## Required action
Find the line containing "埼玉 (1344, 1228)" in the material below; copy that line and all following lines exactly.

## Study material
· · · · ·
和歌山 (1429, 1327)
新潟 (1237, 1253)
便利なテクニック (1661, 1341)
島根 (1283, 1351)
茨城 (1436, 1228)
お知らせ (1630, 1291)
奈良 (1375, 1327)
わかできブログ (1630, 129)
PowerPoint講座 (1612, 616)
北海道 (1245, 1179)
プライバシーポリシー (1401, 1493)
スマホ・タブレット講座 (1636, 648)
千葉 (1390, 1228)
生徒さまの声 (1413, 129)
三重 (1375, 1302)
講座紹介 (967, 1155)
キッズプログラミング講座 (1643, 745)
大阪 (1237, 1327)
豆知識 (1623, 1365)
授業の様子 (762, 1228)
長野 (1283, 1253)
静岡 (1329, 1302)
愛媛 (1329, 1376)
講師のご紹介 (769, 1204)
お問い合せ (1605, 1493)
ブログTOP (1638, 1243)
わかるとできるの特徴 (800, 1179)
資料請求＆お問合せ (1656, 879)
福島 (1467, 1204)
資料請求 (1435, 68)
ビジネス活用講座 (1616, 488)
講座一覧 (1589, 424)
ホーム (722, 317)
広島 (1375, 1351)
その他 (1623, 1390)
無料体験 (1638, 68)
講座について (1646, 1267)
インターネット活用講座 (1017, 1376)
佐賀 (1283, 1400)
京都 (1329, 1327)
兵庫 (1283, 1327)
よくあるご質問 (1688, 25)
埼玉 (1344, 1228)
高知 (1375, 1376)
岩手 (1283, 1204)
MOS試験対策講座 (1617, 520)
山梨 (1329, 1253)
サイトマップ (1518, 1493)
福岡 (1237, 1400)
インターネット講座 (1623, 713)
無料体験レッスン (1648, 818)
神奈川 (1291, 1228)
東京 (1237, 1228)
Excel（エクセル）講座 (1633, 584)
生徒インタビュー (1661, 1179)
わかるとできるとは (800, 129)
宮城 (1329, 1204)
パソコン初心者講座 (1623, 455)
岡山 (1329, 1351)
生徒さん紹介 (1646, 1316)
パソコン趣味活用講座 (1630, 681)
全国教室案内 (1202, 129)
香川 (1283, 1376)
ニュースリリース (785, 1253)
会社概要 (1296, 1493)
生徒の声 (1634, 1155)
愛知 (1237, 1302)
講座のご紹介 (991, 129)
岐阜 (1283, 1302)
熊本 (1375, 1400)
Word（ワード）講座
· · · · ·
## Written answer
埼玉 (1344, 1228)
高知 (1375, 1376)
岩手 (1283, 1204)
MOS試験対策講座 (1617, 520)
山梨 (1329, 1253)
サイトマップ (1518, 1493)
福岡 (1237, 1400)
インターネット講座 (1623, 713)
無料体験レッスン (1648, 818)
神奈川 (1291, 1228)
東京 (1237, 1228)
Excel（エクセル）講座 (1633, 584)
生徒インタビュー (1661, 1179)
わかるとできるとは (800, 129)
宮城 (1329, 1204)
パソコン初心者講座 (1623, 455)
岡山 (1329, 1351)
生徒さん紹介 (1646, 1316)
パソコン趣味活用講座 (1630, 681)
全国教室案内 (1202, 129)
香川 (1283, 1376)
ニュースリリース (785, 1253)
会社概要 (1296, 1493)
生徒の声 (1634, 1155)
愛知 (1237, 1302)
講座のご紹介 (991, 129)
岐阜 (1283, 1302)
熊本 (1375, 1400)
Word（ワード）講座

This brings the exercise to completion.